Una volta chiaro il contesto, è bene documentarsi anche sull’autore del testo: chi è (o era), qual è la sua epoca, che lavoro fa, quali sono i suoi interessi. Uno scrittore, infatti, è spesso presente dentro alle parole che scrive, anche se apparentemente i mondi da lui creati sono distanti da quello in cui vive. Paradossalmente, persino in un romanzo fantasy è possibile scorgere l’orma abbozzata del passo dell’autore, anche solo nella descrizione di un personaggio o di un luogo. Sarà un piacere e un conforto scorgerlo tra le pagine e ci farà sentire più “padroni” del testo.
Un’altra cosa importante, se possibile, è leggere integralmente il testo prima di iniziare a tradurlo, per non incorrere in errori di interpretazione iniziali e scoprire di dover modificare tutto alla luce di qualcosa che si scopre, magari, solo a metà del lavoro!

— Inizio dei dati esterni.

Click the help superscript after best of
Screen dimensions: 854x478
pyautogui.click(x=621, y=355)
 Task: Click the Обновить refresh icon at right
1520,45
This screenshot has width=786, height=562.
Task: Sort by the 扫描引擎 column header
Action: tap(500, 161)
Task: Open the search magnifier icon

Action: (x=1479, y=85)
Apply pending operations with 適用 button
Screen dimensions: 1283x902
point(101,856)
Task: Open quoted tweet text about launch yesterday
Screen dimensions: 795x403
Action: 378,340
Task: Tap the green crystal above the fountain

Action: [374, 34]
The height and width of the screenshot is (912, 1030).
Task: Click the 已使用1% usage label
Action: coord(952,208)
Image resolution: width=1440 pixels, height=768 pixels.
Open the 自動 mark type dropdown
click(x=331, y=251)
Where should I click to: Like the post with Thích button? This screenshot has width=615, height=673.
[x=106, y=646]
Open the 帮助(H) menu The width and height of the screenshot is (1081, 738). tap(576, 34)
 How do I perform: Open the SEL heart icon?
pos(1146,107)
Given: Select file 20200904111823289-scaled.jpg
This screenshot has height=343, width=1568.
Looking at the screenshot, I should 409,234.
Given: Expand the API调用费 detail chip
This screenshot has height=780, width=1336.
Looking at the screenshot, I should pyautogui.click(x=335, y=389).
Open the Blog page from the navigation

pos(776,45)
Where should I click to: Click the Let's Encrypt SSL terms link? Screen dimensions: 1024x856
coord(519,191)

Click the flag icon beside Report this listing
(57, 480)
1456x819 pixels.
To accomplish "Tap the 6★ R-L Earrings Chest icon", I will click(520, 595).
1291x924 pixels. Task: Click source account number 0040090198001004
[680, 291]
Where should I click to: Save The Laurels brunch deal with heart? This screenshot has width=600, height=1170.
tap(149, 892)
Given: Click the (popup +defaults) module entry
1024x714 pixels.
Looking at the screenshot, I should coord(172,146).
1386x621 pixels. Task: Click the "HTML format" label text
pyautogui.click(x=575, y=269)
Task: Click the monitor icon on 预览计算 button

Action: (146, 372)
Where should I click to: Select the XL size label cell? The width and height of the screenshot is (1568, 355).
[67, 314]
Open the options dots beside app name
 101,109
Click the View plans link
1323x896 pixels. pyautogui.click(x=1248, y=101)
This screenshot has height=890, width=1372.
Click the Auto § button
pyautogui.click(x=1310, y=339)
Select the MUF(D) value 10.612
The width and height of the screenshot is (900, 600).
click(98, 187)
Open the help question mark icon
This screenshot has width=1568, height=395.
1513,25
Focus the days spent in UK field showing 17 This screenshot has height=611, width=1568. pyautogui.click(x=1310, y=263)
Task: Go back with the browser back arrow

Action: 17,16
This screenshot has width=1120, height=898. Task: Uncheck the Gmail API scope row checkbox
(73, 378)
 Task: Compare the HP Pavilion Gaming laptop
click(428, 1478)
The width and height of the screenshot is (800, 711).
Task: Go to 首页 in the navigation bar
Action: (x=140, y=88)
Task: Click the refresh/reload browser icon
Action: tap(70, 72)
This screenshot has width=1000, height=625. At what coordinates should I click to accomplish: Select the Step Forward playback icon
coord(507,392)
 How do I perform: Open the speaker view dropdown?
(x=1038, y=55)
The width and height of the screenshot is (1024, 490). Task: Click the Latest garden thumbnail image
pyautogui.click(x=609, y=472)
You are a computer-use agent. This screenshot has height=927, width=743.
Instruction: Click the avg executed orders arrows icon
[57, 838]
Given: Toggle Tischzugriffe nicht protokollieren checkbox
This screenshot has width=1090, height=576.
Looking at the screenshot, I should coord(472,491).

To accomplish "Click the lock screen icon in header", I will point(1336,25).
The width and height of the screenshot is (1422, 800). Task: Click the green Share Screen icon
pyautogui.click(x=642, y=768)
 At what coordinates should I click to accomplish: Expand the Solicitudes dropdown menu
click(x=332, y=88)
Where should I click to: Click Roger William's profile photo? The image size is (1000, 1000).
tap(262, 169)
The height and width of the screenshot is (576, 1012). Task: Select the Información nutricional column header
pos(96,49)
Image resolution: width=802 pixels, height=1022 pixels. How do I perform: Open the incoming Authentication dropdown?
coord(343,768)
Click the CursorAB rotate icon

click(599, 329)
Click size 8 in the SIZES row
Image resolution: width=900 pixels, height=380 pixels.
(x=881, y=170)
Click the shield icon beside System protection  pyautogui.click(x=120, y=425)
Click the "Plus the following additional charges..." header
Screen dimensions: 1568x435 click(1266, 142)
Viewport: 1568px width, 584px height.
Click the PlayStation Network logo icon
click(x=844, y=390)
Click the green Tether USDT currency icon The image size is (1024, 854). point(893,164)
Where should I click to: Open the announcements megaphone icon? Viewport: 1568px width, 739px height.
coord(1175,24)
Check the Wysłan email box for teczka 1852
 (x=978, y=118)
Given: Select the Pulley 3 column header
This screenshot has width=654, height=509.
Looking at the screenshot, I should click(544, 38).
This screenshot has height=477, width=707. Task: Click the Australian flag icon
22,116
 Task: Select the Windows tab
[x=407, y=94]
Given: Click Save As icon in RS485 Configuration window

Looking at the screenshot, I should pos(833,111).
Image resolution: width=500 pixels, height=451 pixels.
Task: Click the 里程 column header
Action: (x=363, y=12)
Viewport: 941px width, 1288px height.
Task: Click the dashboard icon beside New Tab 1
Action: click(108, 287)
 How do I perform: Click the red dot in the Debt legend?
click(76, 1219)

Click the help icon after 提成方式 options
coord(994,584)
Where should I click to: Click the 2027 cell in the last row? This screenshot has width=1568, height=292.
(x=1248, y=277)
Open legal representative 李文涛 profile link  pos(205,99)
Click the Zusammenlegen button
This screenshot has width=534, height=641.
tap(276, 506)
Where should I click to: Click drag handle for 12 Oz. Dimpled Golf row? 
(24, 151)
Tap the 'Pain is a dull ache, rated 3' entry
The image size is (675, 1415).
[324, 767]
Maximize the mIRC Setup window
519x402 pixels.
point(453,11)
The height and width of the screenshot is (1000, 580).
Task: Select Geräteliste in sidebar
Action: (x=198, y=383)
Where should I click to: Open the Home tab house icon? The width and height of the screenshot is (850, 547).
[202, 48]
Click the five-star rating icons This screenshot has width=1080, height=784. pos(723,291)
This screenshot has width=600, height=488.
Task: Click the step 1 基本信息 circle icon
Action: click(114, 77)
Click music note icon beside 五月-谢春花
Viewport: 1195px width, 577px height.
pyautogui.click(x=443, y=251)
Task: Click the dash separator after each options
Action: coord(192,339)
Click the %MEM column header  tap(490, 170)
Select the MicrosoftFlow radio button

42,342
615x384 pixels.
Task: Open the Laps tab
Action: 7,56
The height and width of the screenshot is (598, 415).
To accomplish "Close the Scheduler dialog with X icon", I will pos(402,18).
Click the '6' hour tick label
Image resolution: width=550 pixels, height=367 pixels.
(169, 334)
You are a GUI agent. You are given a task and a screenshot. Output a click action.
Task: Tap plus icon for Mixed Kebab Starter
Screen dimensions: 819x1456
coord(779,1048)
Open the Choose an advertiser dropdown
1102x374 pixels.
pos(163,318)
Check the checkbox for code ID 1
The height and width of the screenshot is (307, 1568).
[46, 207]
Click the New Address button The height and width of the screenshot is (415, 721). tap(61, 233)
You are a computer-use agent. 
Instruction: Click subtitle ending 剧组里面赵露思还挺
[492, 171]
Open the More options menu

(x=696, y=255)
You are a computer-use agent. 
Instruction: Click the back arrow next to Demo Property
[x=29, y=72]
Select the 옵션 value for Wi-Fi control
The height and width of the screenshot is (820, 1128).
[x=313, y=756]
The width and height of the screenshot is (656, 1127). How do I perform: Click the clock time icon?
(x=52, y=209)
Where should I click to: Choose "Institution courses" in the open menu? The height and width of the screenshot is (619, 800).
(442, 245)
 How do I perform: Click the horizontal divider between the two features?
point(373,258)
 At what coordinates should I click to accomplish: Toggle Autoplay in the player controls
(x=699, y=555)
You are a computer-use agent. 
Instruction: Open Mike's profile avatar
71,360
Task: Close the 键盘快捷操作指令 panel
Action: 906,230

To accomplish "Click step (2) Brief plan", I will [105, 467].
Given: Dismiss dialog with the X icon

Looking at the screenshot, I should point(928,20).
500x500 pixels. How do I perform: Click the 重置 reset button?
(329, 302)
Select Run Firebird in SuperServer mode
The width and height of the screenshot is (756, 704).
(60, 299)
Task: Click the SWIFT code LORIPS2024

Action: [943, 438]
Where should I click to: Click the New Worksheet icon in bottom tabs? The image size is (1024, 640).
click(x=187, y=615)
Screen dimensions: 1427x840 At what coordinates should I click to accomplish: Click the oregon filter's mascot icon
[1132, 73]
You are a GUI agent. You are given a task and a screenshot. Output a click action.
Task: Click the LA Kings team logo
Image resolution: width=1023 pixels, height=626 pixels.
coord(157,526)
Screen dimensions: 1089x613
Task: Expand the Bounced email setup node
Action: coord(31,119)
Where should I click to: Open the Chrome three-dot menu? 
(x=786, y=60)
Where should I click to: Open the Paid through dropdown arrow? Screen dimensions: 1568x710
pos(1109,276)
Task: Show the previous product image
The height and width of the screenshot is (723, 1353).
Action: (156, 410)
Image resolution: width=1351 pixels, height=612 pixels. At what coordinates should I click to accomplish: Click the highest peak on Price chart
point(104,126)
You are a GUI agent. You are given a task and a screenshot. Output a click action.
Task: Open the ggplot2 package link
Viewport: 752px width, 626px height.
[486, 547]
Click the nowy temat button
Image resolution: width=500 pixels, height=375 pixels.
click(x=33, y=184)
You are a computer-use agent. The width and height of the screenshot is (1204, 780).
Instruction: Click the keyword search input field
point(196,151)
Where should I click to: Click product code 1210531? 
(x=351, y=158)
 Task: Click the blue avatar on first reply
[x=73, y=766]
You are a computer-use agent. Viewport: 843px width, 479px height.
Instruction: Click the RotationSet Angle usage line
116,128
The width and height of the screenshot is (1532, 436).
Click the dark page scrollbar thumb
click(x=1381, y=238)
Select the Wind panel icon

Ora, finalmente, tutto è pronto per iniziare, e qui inizia il lavoro più difficile – ma anche appagante – per un traduttore: trasporre un intero mondo nella propria lingua (bisognerebbe sempre tradurre nella propria lingua madre, o comunque in una lingua che ormai è come se lo fosse!) e renderlo comprensibile e accessibile al lettore finale. Per farlo serve attuare una “sospensione del giudizio”, togliere gli occhiali forgiati dalla cultura di appartenenza e dalle esperienze personali e afferrare il testo a mani nude. Generalmente esistono due tipologie di approcci traduttivi, che possono essere adottati nel corso dell’intera traduzione o alternati: strategia straniante e strategia addomesticante. La prima prende il lettore per mano e lo porta verso il testo, gli fa cioè compiere lo sforzo di comprendere qualcosa di diverso, imparare qualcosa di nuovo che all’inizio può apparire “strano” o persino ostico. Un esempio banale di questo approccio è lasciare, nella resa italiana, banana bread invece di tradurlo con torta alle banane: il lettore pigro potrebbe storcere il naso e infastidirsi davanti a qualcosa che non conosce e non ha voglia di approfondire, mentre il lettore curioso potrebbe fare una breve ricerca e scoprire che questo è un dolce tipico americano, fatto con le banane molto mature e contenente bicarbonato di sodio al posto del lievito come agente lievitante. E magari – perché no – questo secondo tipo di lettore potrebbe addirittura decidere di cimentarsi nella ricetta!
Ne consegue che la strategia addomesticante prevede invece una forzatura del testo verso la lingua e la cultura di arrivo, per venire incontro al lettore e rendere la lettura agevole e scorrevole, appiattendo però inevitabilmente il testo finale e facendogli perdere colori e sfumature.
L’accenno alle due tipologie di approccio appena descritte ci riporta all’importanza della buona comunicazione ma mette in luce anche un altro aspetto, spesso tralasciato: l’importanza della tipologia di lettore. Il traduttore o il comunicatore scientifico hanno in comune l’arduo compito di regalare all’utente finale un testo o un’informazione che in partenza non era accessibile, o lo era solo parzialmente, mantenendo coerenza e aderenza all’originale. Tuttavia, molto dipende in ultima analisi anche da quanto il lettore o fruitore sarà disposto ad aprire la propria mente per accogliere la nuova informazione, da quale sforzo di comprensione o di lettura sarà disposto a compiere, da quanto si allontanerà dalla sua “zona di confort” per spingersi in territori inesplorati, letterari o scientifici che siano.
Per imparare cose nuove servono inevitabilmente curiosità e una buona dose di dedizione, che i moderni mezzi di informazione come ad esempio i social media tendono a disincentivare, sfornando contenuti che vengono solo scorsi frettolosamente da utenti spesso distratti. È necessario quindi impegno sia da parte di chi genera informazione, sia da parte di chi la riceve.